**Given records:**
•••
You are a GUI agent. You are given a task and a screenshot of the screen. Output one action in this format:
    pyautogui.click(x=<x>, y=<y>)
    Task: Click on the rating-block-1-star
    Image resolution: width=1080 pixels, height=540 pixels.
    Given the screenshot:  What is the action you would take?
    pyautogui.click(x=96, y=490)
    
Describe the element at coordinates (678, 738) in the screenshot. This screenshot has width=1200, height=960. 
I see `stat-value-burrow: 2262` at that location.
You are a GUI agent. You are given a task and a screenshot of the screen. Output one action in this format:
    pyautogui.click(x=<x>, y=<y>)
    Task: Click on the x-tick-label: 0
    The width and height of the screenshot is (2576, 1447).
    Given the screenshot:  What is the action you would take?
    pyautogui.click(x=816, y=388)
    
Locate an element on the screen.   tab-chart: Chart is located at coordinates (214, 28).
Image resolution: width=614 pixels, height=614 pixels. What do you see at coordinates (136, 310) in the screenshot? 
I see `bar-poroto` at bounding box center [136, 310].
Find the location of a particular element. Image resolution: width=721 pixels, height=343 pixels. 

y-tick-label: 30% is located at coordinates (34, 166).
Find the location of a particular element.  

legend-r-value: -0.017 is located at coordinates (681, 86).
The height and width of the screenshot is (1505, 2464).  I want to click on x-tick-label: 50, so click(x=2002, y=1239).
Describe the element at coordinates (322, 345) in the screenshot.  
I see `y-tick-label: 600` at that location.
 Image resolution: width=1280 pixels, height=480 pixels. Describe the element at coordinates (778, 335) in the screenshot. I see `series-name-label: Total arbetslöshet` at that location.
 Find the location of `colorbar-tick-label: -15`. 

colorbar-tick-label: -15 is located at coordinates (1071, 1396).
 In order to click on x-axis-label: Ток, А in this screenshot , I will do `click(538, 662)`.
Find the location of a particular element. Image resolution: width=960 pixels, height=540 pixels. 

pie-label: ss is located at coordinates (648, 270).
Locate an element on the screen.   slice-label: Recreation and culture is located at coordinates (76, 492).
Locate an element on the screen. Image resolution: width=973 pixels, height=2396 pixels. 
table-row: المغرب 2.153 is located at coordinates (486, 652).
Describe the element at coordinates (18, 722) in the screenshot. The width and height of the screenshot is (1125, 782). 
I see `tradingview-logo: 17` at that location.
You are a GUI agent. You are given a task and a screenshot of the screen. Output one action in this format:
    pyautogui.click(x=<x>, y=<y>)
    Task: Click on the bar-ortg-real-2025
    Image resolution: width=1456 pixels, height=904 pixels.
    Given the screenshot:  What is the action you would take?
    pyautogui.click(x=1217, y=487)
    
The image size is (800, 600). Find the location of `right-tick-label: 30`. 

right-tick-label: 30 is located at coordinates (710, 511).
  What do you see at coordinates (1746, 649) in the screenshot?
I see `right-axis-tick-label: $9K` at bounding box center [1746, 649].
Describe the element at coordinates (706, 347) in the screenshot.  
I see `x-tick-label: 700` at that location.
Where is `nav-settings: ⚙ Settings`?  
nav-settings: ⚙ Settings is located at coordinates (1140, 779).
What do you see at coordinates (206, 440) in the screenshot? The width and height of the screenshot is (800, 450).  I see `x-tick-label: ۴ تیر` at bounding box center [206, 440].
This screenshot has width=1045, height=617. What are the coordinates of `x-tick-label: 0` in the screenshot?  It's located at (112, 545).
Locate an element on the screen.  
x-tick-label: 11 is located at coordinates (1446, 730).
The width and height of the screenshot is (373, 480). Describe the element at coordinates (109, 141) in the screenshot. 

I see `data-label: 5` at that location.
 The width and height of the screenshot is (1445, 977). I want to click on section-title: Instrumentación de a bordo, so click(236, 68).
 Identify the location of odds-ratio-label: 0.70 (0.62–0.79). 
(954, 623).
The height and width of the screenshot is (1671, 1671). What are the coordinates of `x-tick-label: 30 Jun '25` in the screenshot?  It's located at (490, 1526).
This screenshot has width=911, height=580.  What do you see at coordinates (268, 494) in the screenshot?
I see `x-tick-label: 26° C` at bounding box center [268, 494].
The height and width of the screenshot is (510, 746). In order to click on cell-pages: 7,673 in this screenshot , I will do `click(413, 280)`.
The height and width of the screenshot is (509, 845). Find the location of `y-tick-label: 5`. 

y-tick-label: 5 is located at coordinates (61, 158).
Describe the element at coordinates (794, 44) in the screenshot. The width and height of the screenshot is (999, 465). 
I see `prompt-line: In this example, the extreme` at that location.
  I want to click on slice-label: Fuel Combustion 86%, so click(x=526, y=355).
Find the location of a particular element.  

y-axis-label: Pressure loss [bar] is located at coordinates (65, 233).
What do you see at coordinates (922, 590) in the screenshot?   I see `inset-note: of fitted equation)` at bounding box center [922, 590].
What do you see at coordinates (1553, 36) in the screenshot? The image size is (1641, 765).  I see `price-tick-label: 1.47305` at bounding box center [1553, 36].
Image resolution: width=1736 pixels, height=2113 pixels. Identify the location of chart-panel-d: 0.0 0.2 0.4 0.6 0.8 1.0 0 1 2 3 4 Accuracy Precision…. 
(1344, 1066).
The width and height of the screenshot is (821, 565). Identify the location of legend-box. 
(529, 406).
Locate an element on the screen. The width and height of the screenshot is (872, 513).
•••
**What you are asked to do:**
Format the records from the line containing "coordinates (214, 28)." through the line containing "center [136, 310]." as a two-column CSV with the headers request and answer, one row per record. Put each record's text and its answer in separate quoted fields, with line breaks replaced by spaces.

**Task output:**
request,answer
"Locate an element on the screen.","tab-chart: Chart is located at coordinates (214, 28)."
"Image resolution: width=614 pixels, height=614 pixels. What do you see at coordinates (136, 310) in the screenshot?","I see `bar-poroto` at bounding box center [136, 310]."